━━━ Given records ━━━
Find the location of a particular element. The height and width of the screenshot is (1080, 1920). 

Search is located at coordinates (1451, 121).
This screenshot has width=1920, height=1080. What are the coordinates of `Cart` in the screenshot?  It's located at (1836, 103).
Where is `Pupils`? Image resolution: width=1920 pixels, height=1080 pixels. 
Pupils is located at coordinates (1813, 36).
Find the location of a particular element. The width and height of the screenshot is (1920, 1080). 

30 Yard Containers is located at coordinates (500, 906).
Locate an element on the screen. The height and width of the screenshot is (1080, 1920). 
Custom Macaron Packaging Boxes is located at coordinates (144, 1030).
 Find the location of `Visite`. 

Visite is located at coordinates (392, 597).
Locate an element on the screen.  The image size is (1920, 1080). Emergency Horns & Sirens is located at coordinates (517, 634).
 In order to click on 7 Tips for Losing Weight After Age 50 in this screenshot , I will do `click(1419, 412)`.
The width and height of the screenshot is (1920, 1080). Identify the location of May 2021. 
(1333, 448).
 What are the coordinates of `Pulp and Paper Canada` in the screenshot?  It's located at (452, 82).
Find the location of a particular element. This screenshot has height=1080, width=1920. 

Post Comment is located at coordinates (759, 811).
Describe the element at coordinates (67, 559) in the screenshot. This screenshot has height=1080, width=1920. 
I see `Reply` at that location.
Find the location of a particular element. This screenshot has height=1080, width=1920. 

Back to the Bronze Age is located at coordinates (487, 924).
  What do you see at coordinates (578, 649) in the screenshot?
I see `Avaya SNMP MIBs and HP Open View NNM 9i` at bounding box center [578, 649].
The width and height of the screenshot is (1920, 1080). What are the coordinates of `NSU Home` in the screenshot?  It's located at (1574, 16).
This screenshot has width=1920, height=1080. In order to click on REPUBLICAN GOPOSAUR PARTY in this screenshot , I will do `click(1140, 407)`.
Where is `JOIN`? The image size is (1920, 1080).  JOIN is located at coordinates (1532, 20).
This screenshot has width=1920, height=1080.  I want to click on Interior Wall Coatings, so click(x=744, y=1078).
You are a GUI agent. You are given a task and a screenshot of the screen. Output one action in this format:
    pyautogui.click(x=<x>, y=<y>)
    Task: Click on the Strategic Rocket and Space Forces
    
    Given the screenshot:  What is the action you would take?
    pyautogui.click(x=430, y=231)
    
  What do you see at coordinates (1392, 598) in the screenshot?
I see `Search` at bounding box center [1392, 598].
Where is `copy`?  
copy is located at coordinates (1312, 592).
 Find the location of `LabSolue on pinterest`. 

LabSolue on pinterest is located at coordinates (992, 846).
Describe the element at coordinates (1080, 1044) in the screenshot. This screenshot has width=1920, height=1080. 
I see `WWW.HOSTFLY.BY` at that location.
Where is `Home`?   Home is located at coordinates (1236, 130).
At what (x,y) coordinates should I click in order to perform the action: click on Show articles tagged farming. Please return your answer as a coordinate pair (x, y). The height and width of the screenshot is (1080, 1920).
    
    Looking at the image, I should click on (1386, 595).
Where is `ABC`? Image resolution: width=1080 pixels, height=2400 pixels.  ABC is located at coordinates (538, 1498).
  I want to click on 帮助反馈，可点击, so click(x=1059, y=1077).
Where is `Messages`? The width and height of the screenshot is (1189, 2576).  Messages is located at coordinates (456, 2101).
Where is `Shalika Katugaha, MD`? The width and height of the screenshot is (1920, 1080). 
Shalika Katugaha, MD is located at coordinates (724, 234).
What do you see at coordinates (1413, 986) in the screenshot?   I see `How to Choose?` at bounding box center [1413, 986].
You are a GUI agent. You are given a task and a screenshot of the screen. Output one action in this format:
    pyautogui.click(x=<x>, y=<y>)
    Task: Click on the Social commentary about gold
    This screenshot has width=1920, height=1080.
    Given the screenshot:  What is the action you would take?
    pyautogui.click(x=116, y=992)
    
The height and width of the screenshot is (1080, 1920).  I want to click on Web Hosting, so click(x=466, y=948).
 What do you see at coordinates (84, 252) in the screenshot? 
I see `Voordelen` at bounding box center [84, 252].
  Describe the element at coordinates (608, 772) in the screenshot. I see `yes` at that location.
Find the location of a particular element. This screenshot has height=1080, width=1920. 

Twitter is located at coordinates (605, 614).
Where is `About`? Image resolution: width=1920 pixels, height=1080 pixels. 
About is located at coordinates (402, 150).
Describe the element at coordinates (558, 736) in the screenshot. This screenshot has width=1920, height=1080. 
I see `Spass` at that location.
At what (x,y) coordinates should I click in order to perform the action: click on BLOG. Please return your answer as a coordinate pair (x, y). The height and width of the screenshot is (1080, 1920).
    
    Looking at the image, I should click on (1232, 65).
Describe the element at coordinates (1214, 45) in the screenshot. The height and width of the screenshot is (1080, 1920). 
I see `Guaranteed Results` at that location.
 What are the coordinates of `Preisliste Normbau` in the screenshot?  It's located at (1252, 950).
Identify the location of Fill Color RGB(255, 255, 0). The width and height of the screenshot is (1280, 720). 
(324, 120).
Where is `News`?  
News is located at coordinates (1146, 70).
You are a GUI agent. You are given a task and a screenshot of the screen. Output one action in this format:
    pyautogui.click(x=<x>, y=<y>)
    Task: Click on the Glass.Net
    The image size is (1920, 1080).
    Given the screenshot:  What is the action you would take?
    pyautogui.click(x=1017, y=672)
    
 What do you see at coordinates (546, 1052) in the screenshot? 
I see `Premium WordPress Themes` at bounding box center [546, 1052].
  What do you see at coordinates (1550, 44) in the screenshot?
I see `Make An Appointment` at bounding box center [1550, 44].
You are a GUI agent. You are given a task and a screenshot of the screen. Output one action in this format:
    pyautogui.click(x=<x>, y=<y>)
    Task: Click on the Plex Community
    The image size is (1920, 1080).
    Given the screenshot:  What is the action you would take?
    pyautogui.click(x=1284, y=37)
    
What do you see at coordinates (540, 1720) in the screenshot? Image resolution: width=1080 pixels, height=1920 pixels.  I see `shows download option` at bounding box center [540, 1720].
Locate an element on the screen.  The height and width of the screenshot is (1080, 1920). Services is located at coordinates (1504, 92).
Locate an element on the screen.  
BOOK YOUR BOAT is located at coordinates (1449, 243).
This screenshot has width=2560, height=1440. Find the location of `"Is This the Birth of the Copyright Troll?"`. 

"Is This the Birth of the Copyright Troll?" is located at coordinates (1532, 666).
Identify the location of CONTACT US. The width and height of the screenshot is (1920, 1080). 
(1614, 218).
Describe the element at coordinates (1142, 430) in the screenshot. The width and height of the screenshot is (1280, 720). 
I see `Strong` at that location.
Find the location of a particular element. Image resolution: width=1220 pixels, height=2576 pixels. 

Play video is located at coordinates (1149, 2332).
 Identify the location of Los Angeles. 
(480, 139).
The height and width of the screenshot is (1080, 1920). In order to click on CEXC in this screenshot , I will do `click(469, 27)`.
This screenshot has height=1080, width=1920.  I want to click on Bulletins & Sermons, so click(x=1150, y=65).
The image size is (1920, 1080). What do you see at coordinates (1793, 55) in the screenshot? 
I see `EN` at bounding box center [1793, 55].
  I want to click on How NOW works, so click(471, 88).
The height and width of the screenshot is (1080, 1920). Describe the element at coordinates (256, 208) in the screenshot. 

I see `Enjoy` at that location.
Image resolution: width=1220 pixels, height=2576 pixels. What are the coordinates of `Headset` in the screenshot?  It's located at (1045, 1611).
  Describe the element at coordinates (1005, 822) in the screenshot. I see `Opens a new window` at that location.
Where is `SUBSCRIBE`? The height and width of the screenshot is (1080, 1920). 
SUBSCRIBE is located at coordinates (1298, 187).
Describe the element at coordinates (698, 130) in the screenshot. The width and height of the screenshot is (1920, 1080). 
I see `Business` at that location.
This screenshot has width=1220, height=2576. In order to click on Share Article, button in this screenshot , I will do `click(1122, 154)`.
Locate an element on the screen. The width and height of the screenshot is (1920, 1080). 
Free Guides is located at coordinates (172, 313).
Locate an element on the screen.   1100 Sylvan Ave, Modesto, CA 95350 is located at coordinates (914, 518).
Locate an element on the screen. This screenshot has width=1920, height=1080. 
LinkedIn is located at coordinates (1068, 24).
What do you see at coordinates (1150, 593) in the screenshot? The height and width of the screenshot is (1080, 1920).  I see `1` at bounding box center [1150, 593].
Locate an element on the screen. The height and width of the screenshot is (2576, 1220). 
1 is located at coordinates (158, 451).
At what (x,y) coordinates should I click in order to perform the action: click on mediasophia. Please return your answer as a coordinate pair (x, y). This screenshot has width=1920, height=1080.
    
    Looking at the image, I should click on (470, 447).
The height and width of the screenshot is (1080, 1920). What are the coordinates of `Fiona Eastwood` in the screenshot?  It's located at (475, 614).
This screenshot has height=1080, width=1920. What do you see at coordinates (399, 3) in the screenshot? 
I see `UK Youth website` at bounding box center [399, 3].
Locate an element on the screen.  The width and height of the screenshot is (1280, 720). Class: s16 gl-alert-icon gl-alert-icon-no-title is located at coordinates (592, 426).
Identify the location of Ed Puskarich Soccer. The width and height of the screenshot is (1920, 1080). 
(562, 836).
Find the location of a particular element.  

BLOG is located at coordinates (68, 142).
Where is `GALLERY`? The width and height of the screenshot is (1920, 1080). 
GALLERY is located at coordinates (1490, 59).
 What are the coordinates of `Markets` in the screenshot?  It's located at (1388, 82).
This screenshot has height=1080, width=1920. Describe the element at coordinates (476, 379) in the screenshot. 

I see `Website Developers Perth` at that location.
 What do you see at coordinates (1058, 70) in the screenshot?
━━━
» Task directions
Express the data above, from the line containing "coordinates (592, 426)." through the end, as a JSON list of strings with one string per line, leaving out blank lines.

» Solution for this exercise
[
  "Locate an element on the screen.  The width and height of the screenshot is (1280, 720). Class: s16 gl-alert-icon gl-alert-icon-no-title is located at coordinates (592, 426).",
  "Identify the location of Ed Puskarich Soccer. The width and height of the screenshot is (1920, 1080). ",
  "(562, 836).",
  "Find the location of a particular element.  ",
  "BLOG is located at coordinates (68, 142).",
  "Where is `GALLERY`? The width and height of the screenshot is (1920, 1080). ",
  "GALLERY is located at coordinates (1490, 59).",
  " What are the coordinates of `Markets` in the screenshot?  It's located at (1388, 82).",
  "This screenshot has height=1080, width=1920. Describe the element at coordinates (476, 379) in the screenshot. ",
  "I see `Website Developers Perth` at that location.",
  " What do you see at coordinates (1058, 70) in the screenshot?"
]